Hier unser Übersetzungsvorschlag: " ... neues Video veröffentlicht. Am (Datum) lädt (Firma) zur (Veranstaltung)." Statt Event: Sagt uns, worum es geht: Party, Abendessen, Fachkräftetreffen – was geschieht bei euch? Und schließlich: Wenn ihr "zusammen kommt", ist das erfreulich, in diesem Kontext aber sehr irreführend, sofern es sich bei dem ominösen Event nicht um das Treffen der SGO (Selbsthilfegruppe gleichzeitiger Orgasmus) handelt. Oder das zeitgleiche gemeinsame Eintreffen am Veranstaltungsort Teil der Abendplanung ist.
Blumenversender sprechen mit Emotionen und Konditionen
Das ist ein sehr interessanter Ansatz: Bestimmt hatten die Emotionen und Konditionen eine Menge darüber zu sagen, wie sie sich die Zusammenarbeit mit den Blumenversendern vorstellen.

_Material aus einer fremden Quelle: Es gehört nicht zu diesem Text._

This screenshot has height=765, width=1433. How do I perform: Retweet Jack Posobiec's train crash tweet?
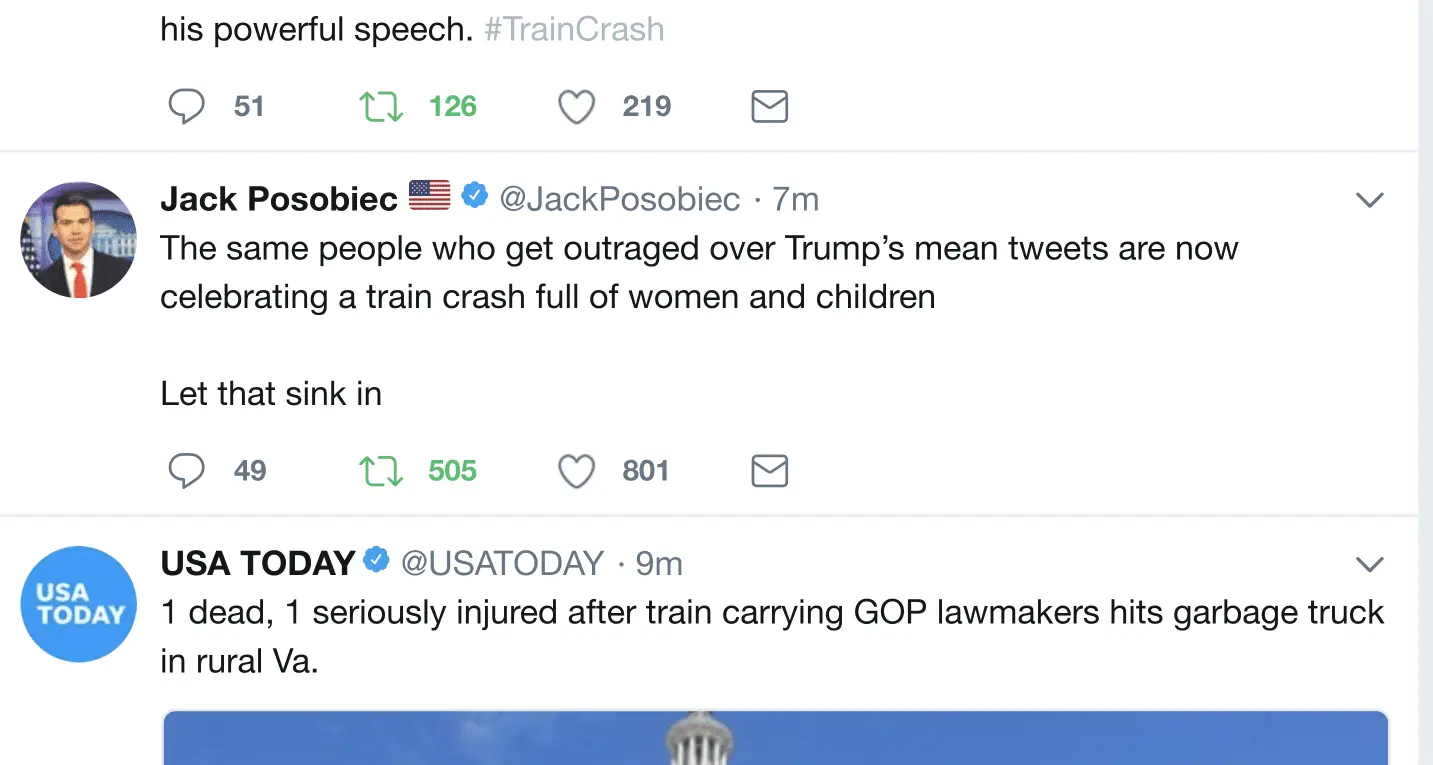click(381, 471)
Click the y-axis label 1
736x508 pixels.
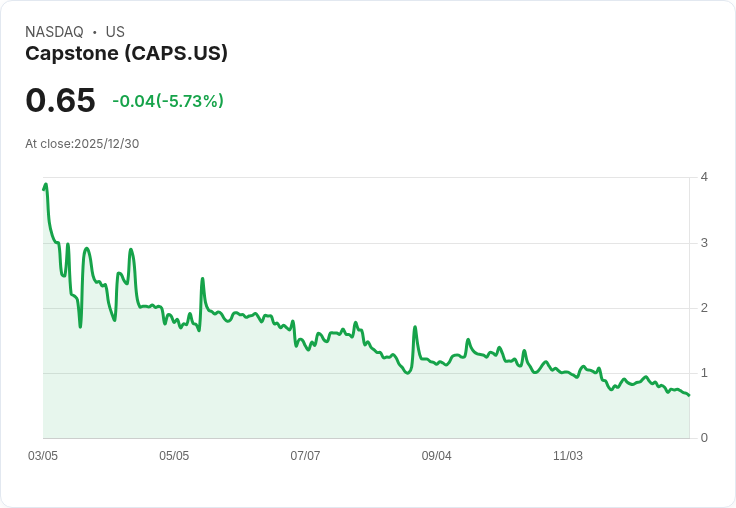[705, 373]

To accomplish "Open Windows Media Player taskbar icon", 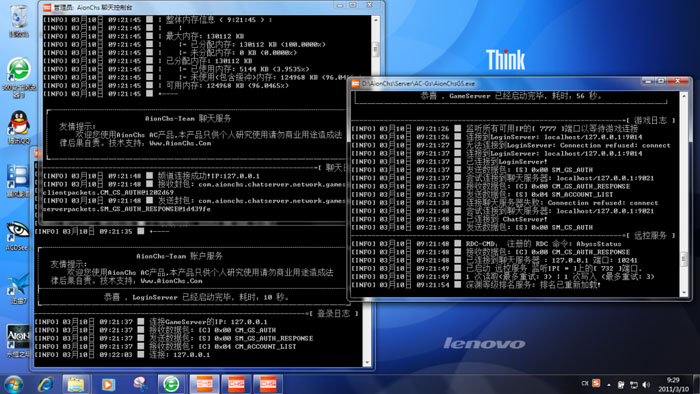I will 108,384.
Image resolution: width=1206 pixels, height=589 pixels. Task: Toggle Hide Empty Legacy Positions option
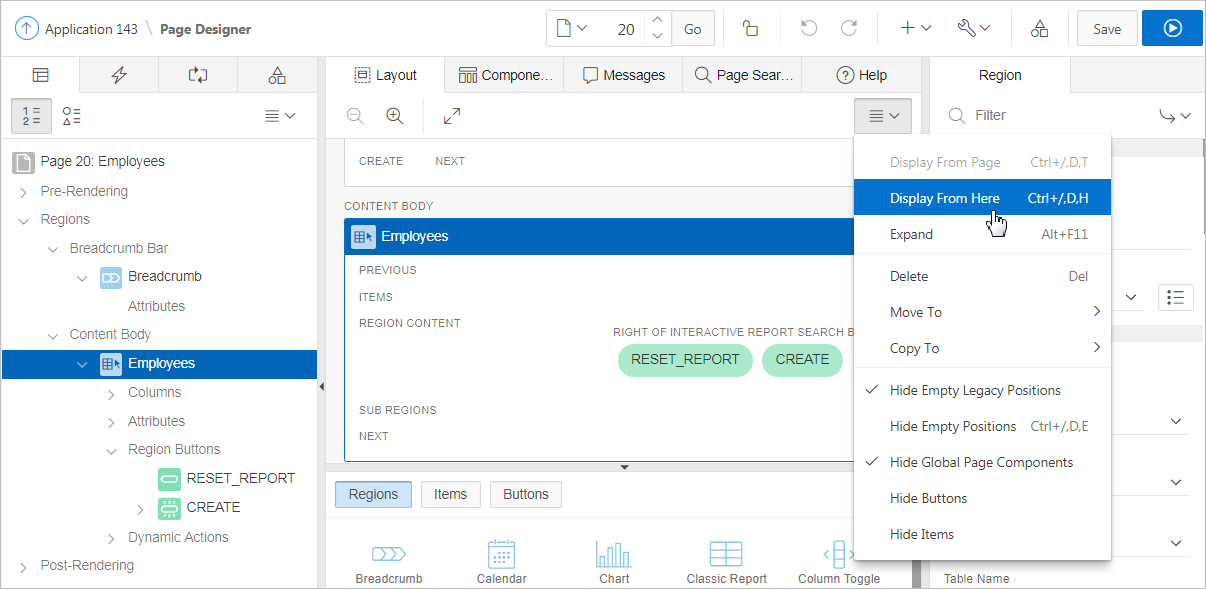pyautogui.click(x=974, y=390)
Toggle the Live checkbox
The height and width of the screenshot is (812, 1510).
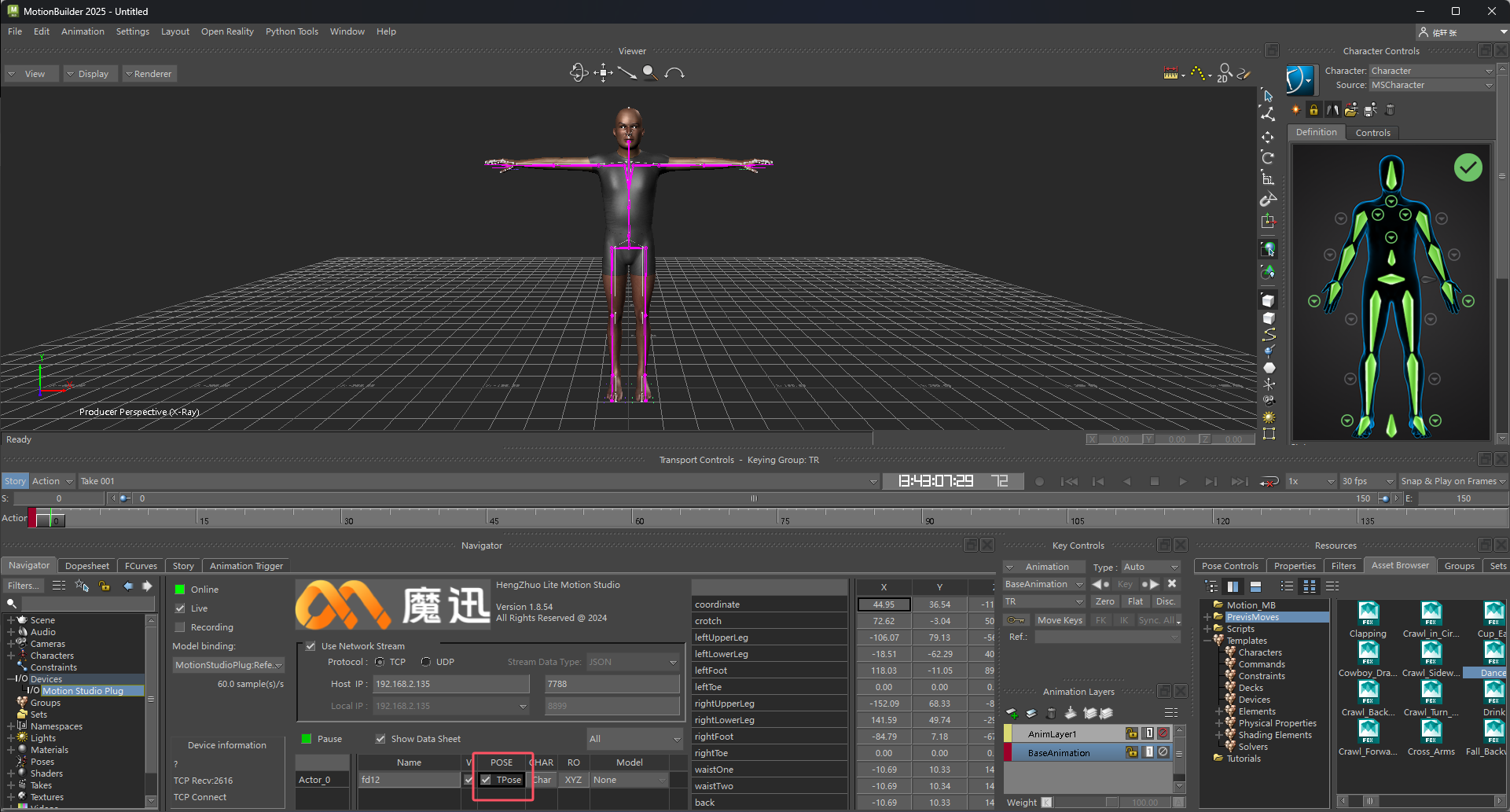click(181, 608)
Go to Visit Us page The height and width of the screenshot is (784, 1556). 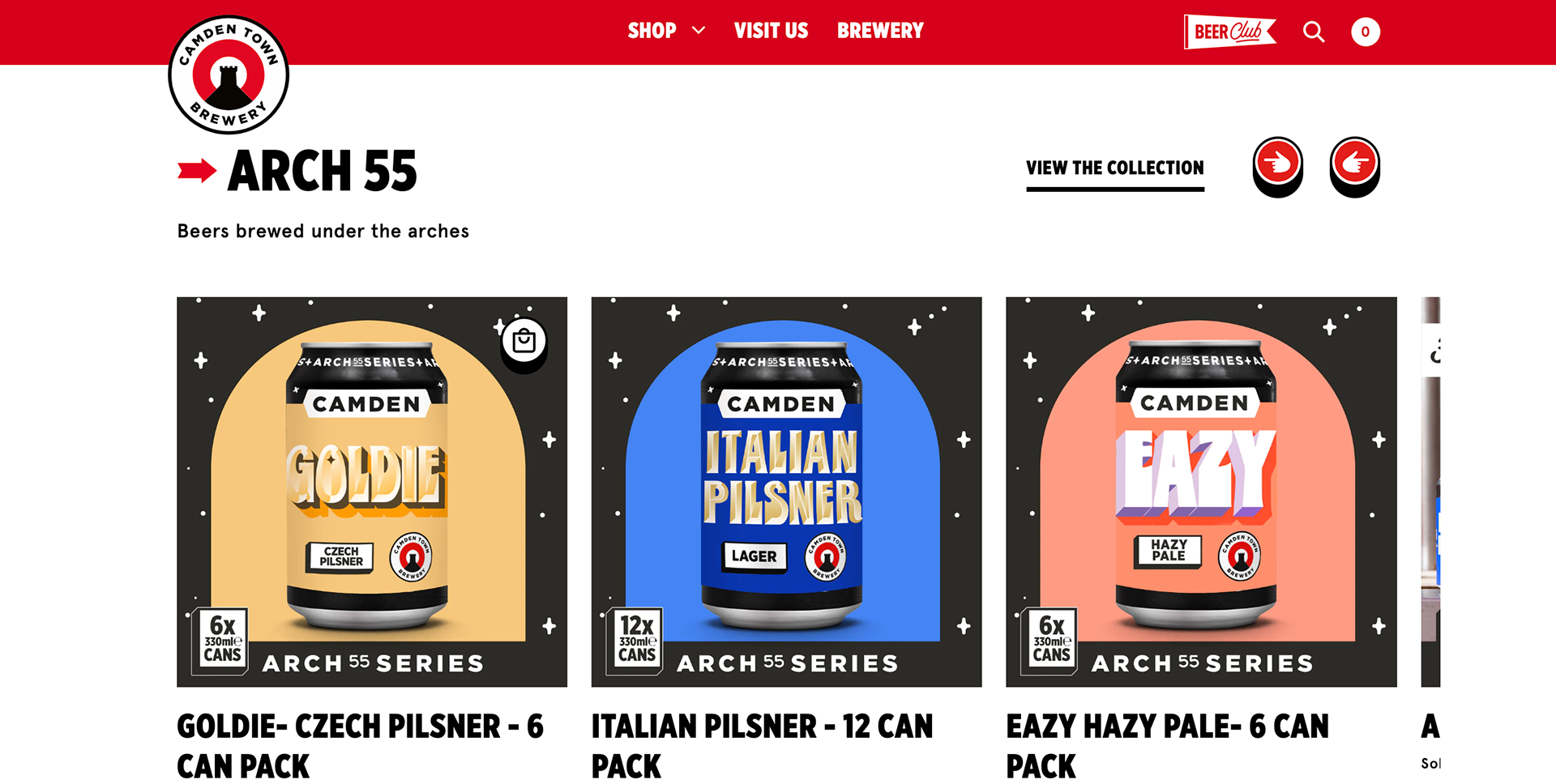point(771,31)
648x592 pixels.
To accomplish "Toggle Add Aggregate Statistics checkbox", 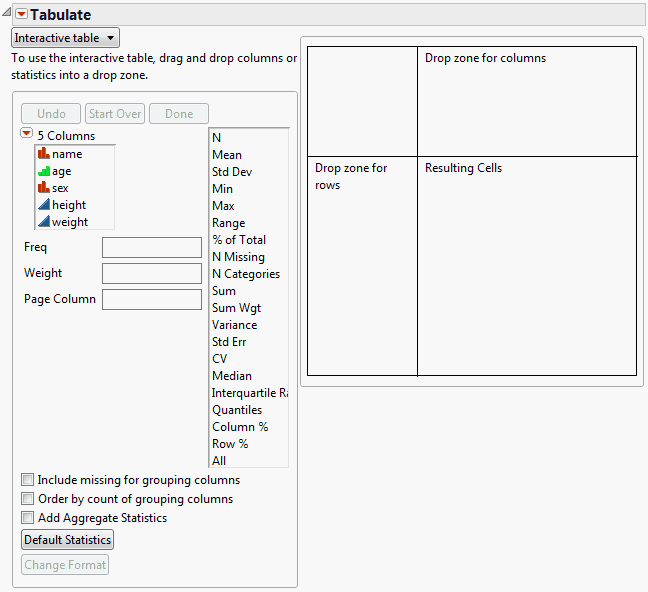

Da wünschen wir uns: Lasst Blumen sprechen! Nein, aber informiert uns in einer Presseinformation, die von einem Vergleich verschiedener Onlineanbieter handelt, doch einfach über das spannendste Ergebnis der Untersuchung. Wie diese erfreuliche Tatsache (Ironie an): "Eine Mehrzahl der Online-Blumenshops fügen (sic) dem Blumengruß noch kleine Gratisgeschenke bei." Ja, da fragen wir mal die Konditionen: Ist es noch ein Geschenk, wenn es etwas kostet?